| laarddrym |
You can apply any contact poison or injury poison to any weapon. Having the "poison use" class feature or ability means you do not suffer a 5% chance of poisoning yourself when applying poison to weapons.
Poisons are created with the Craft (alchemy) skill, but as far as a poison being in liquid or powder form.... /shrug idk. Some poisons you can infer the form based on the name (like Lich Dust sure sounds like a powder form to me). You could also look up some of the real-life poisons online. For instance, coniine is the poisonus compound found in hemlock, and is a liquid at room temperature, whereas elemental arsenic is a solid at room temperature (but is highly soluble in water).
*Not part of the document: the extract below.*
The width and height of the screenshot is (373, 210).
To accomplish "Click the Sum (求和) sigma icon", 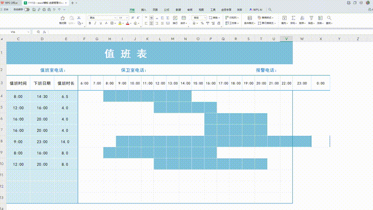I will [293, 18].
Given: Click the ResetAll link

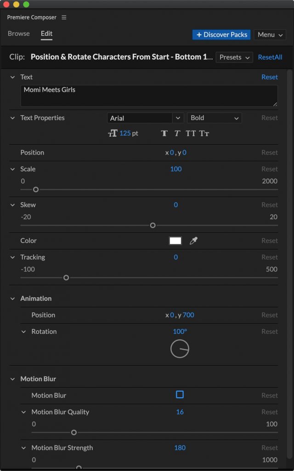Looking at the screenshot, I should point(270,57).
Also keep in mind some classes have abilities that let them change the delivery method of poisons (such as the poison conversion "alchemy trick" that alchemists get). A character with that ability can effectively change a contact poison into an inhaled poison, or a consumed poison into an injury poison, etc.
| Pupsocket |
The central question is, do poisons count as Alchemical? Everything in the alchemist's arsenal is going to be a liquid or a powder.
Even though poisons are crafted with Craft: Alchemy, I'm inclined to say no. They're a different category of equipment altogether, not a sub-category, and the Alchemical Weapon ability provides a few examples to underscore that it's meant for "alchemical weapons", not poison.